When using nested function calls, you can check if the parent function is being traced:

from trially_agents.utils.logging import is_being_traced

def helper_function(data):
    # Check if this is part of a traced call
    if is_being_traced.get():
        # This code only runs when the parent function is being traced
        print("This helper function is part of a traced call")

    # Continue with normal processing
    return process_data(data)

This pattern is especially useful when working with prompt invocations:

# Pass the trace status to the prompt invocation
response = prompt.invoke(
    {"input": user_query},
    trace=is_being_traced.get()  # Only trace if parent is being traced
)

Setting Appropriate Sampling Rates

Choosing the right sampling rate depends on your use case:

Call Volume (daily) Recommended Rate Rationale
< 1,000 1.0 (100%) Low volume, trace everything
1,000 - 10,000 0.1 - 0.5 (10-50%) Moderate volume, sample reasonably
10,000 - 100,000 0.01 - 0.1 (1-10%) High volume, be more selective
> 100,000 0.001 - 0.01 (0.1-1%) Very high volume, minimal sampling

Guidelines for setting sampling rates:

  1. Start low and adjust up - Begin with a lower rate and increase it if needed
  2. Consider statistical significance - Ensure you're capturing enough samples for meaningful analysis
  3. Adjust based on stability - Stable, mature services can use lower rates than new features
  4. Temporary boosting - Temporarily increase sampling during debugging or issue investigation

Best Practices

  1. Class Constants - Define sampling rates as class constants for easy configuration
  2. Environment-Specific Rates - Consider using higher sampling rates in staging environments
  3. Consistent Naming - Use descriptive, consistent names in the decorator for easy filtering in Braintrust
  4. Propagate Trace Status - Always pass the trace status to nested function calls
  5. Periodic Review - Regularly review sampling rates to balance visibility with cost

Real-World Example: Patient Matcher

In our codebase, the CriteriaAnsweringTask class in the patient matcher uses sampled_traced to efficiently trace only 1% of the criteria answering calls:

class CriteriaAnsweringTask:
    prompt: Prompt = criteria_answering_task_prompt
    sampling_rate: float = 0.01  # Only trace 1% of calls

    @sampled_traced(
        sampling_rate=sampling_rate,
        name="criteria_answering_task",
    )
    def invoke(
        self, question: str, documents: List[str], screening_date: str
    ) -> EligibilityAnswer:
        return self.prompt.invoke(
            {
                "question": question,
                "documents": documents,
                "screening_date": screening_date,
            },
            trace=is_being_traced.get(),  # Pass trace status to the prompt
        )

This approach ensures we capture enough data for debugging and monitoring while keeping performance impact and costs manageable.

Troubleshooting

If you're encountering issues with sampled_traced:

  1. No traces appearing - Check your sampling rate; it might be too low
  2. Too many traces - Lower your sampling rate
  3. Missing nested spans - Ensure you're passing trace=is_being_traced.get() to nested functions
  4. Inconsistent tracing - Verify that context variables are being properly propagated through your call stack

Summary

The sampled_traced decorator is a powerful tool for balancing comprehensive observability with performance and cost concerns.

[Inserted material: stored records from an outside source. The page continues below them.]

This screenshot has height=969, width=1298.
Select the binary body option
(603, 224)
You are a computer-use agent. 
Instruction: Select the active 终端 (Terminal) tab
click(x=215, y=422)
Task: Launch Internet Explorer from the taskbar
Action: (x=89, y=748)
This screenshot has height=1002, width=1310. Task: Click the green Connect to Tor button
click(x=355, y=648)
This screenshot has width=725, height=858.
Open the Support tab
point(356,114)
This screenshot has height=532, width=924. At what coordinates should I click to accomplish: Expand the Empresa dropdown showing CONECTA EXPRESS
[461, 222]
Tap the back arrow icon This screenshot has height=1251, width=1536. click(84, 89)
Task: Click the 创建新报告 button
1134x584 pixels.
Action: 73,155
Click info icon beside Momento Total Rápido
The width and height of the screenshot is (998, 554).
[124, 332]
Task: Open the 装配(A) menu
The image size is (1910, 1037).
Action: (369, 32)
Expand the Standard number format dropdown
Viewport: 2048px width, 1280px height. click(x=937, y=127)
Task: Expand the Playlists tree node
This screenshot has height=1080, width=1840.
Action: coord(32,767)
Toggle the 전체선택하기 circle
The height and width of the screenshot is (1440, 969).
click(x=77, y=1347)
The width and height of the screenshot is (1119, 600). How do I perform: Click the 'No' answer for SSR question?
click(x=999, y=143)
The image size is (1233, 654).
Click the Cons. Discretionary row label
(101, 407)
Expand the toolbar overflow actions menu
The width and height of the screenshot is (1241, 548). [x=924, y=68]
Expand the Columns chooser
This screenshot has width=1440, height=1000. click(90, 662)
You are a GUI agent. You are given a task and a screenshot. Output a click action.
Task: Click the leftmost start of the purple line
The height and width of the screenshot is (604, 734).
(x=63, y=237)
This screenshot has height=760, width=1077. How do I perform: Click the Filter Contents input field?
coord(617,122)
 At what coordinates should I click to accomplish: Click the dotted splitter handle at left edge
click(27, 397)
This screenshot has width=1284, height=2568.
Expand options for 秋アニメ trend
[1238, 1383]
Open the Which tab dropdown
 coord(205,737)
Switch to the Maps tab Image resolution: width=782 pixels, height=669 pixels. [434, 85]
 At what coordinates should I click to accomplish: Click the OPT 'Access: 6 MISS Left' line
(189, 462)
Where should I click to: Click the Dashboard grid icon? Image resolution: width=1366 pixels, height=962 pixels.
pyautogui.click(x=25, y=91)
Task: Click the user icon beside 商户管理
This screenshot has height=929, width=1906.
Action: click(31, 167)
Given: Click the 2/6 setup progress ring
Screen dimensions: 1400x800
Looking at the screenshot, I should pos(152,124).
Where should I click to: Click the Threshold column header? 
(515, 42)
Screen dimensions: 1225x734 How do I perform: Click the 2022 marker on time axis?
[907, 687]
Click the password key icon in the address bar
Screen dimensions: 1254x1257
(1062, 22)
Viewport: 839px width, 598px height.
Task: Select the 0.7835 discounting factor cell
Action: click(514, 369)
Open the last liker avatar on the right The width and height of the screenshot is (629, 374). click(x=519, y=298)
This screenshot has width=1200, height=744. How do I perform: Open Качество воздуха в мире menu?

By sampling a fraction of LLM function calls for tracing, you can:

  • Maintain visibility into system behavior
  • Reduce overhead and costs in high-volume systems
  • Keep your Braintrust dashboard focused on relevant data
  • Still capture enough information for debugging and performance analysis

Use this decorator in any high-volume workflow where tracing every single call would be excessive.